И наверное, случись все это годом раньше, Фабиан бы и со Студтом поиграл дольше, и Велойча никогда не задел бы, не ранил, ставя в известность, что и это разнюхал. В самих приготовлениях было что-то мистическое; они сами доставляли Фабиану огромное удовольствие – все эти разнюхивания, изучения, подкрадывания, приготовления, все эти танцы с противником – без них стычки теряли очень много, простые победы воспринимались как что-то несъедобное, из простых поражений он отказывался извлекать уроки – вот еще, чему там учиться? И Фабиан, зная изначально, что выиграет, не мог не выиграть, потянул бы решающий момент, насладился бы предвкушением, посмаковал бы ожидание. Но.

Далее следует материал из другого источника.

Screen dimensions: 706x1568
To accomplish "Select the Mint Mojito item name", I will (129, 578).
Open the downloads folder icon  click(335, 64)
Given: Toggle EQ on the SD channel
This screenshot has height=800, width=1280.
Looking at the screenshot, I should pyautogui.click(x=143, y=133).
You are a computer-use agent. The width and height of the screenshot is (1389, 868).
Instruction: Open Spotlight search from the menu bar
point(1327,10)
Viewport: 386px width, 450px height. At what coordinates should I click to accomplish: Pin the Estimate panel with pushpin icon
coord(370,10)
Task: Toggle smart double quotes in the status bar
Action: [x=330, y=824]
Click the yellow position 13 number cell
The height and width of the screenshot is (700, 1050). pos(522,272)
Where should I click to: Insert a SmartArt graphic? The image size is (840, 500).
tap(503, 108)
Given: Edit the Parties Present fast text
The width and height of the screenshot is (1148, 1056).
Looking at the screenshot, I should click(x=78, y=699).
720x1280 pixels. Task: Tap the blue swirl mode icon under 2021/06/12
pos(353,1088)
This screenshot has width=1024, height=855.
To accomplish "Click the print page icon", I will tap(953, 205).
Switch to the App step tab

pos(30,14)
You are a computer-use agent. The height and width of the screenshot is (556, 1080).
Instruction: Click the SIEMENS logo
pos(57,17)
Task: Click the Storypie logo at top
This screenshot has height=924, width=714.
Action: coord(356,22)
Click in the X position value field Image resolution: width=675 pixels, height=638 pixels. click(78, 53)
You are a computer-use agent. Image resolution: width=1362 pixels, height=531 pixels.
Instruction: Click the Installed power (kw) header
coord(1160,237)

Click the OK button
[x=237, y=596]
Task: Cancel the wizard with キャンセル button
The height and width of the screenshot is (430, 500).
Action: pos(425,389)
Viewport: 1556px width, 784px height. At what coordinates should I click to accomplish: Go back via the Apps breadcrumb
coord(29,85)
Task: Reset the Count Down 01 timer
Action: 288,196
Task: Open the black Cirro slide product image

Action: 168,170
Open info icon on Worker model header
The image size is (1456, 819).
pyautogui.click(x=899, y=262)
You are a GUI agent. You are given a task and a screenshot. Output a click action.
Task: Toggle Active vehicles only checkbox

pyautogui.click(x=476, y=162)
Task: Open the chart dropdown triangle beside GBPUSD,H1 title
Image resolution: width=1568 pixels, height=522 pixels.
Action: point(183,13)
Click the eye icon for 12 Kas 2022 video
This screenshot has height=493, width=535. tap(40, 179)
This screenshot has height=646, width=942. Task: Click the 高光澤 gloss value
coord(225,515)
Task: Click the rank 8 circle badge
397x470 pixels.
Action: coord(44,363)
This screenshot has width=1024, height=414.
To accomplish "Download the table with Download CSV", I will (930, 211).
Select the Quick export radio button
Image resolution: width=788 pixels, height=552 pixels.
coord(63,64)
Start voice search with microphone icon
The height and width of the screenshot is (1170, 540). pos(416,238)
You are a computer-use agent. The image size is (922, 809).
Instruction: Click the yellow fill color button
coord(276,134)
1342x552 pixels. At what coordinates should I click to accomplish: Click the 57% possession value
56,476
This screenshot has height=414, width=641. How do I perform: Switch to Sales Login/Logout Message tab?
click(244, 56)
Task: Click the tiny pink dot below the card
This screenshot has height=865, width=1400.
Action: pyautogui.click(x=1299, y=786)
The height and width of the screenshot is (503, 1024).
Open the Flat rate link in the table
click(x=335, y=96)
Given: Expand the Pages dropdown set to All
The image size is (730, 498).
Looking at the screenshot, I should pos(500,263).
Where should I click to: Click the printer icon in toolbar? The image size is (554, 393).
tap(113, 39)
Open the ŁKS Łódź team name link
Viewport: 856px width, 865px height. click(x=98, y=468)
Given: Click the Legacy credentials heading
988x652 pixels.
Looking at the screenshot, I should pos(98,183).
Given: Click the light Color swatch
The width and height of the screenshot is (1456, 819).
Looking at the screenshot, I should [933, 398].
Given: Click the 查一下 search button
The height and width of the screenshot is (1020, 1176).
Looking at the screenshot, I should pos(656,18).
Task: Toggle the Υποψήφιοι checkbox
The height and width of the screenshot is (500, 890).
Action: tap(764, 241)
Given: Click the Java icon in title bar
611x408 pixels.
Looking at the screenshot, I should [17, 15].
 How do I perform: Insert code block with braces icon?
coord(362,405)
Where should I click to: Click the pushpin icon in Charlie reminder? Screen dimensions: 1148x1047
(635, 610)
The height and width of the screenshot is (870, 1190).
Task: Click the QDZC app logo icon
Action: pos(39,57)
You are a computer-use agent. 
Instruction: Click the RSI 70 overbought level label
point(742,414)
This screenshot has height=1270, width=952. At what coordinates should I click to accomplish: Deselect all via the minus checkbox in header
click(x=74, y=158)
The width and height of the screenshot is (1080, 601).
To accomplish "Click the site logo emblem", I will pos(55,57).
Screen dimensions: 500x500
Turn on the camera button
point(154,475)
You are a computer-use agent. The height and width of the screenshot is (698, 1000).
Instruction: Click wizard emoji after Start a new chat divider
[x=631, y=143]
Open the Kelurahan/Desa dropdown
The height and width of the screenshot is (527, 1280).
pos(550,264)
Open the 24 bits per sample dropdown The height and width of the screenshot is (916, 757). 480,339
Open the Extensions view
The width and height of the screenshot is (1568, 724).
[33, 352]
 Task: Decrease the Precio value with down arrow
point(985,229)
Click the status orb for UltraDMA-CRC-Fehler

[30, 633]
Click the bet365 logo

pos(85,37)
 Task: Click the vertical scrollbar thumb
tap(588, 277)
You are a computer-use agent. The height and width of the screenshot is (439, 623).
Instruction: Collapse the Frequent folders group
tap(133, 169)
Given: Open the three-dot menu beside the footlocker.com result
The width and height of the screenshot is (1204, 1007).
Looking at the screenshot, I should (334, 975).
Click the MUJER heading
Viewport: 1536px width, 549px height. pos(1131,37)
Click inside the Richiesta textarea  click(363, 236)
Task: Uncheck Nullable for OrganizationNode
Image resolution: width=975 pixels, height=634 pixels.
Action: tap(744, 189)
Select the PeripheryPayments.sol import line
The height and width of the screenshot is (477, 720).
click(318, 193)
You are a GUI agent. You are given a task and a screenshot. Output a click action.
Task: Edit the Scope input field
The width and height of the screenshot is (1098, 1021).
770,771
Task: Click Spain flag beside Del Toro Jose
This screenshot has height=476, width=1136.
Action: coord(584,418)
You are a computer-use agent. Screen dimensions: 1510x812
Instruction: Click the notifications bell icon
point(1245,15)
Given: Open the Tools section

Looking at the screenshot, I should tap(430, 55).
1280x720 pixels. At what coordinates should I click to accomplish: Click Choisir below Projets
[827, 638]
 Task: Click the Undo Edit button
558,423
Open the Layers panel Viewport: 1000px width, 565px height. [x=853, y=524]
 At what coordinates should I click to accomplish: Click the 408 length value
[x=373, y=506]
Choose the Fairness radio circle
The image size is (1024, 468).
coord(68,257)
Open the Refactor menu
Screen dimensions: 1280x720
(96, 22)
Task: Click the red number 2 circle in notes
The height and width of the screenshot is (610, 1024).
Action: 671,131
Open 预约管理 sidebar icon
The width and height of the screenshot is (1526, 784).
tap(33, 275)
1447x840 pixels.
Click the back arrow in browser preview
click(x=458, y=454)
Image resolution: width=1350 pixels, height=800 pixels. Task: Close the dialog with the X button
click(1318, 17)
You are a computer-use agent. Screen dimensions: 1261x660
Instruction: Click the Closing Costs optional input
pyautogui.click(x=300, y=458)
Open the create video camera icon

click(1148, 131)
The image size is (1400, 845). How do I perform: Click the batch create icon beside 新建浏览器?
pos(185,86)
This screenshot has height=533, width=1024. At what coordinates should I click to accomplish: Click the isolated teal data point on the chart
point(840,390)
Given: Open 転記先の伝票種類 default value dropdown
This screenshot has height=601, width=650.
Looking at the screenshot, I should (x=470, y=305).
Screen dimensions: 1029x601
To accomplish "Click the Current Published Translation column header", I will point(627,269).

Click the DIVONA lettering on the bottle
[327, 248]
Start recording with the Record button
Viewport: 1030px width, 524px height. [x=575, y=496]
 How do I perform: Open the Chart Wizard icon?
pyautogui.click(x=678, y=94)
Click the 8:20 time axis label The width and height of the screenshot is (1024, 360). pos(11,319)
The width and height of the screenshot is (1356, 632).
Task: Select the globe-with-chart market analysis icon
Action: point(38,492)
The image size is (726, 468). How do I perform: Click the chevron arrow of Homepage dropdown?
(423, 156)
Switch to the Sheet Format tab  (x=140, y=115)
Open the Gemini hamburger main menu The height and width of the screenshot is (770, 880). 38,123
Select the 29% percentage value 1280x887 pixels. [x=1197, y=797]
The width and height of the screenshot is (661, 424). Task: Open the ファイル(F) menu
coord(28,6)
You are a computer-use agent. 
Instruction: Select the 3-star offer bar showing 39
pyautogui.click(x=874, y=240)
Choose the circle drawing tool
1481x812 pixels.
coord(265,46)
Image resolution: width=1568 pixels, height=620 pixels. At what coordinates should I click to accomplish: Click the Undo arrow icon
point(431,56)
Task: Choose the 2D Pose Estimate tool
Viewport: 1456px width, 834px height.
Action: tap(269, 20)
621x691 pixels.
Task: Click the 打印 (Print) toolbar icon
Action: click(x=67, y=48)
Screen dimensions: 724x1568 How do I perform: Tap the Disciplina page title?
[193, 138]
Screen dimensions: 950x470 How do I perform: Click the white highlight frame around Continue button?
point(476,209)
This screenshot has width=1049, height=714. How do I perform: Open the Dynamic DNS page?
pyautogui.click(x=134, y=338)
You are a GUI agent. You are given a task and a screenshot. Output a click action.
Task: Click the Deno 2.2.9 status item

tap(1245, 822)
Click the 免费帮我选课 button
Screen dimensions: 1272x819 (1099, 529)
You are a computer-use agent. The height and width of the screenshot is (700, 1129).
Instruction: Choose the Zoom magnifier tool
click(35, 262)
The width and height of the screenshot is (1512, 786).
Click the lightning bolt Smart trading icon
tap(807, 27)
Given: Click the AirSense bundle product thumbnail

Но он ощущал, как время обкрадывает его. В очередном центре ему сказали, что БАС неизлечим, и самые лучшие терапии, самые лучшие процедуры, самые новые лекарства в лучшем случае законсервируют развитие болезни, возможно, на несколько лет. Улучшить состояние Абеля – они всего лишь ученые, не волшебники. И Руминидис тихо сказал ему как-то, что ему не нравятся кое-какие люди, которые, возможно, следят за ними куда более усердно, чем среднеранговые шпики из госбезопасности. Фабиан понимал, что это значит: Руминидис не ошибался, и фигня, что Фабиана засекут за этим – это может отрикошетить по Абелю. Фабиан-то отбрешется, не впервой: он водил за нос многих и многих, поводит и еще. Но если вычислят Абеля – нет, этого он не хотел. Ему было плевать, что их могли застукать вместе – не в этом дело; Фабиан давно уже не разделял себя и его, ему и церемонии все эти не нужны были, чтобы знать, что вся его жизнь нужна ему, только если он может разделить ее с Абелем. Если бы Велойч просто ухмыльнулся бы и своим самым гаденьким голосом поинтересовался, как поживает тот мальчик, вокруг которого Фабиан водит хороводы, Фабиан разозлился бы: Абель не мальчик, а он не хороводы водит. Посмел бы Велойч отпустить еще и пару гаденьких шуток, так Фабиан не погнушался бы сломать ему нос. Но в качестве взаимной услуги за молчание Велойч едва бы пошел дальше: не рискнул бы он распространять информацию – ему бы эта подлость боком вышла. Фабиан был в этом уверен. И совсем другой расклад был бы, если бы про Абеля пронюхал кто-то иной, неопределяемый; сама мысль об этом вселяла в Фабиана ужас, от нее волосы вставали дыбом, крючились от ярости пальцы, и ему казалось даже, что ногти отрастают, уплотняются, твердеют и превращаются в волчьи когти, которыми он готов был вцепиться в любое горло, которое посмело бы осквернить их с Абелем отношения и ранить Абеля. Поэтому Руминидис следил и за тем, чтобы никто не разнюхал об Абеле, поэтому и Фабиан вынужден был демонстрировать куда более значительную осмотрительность.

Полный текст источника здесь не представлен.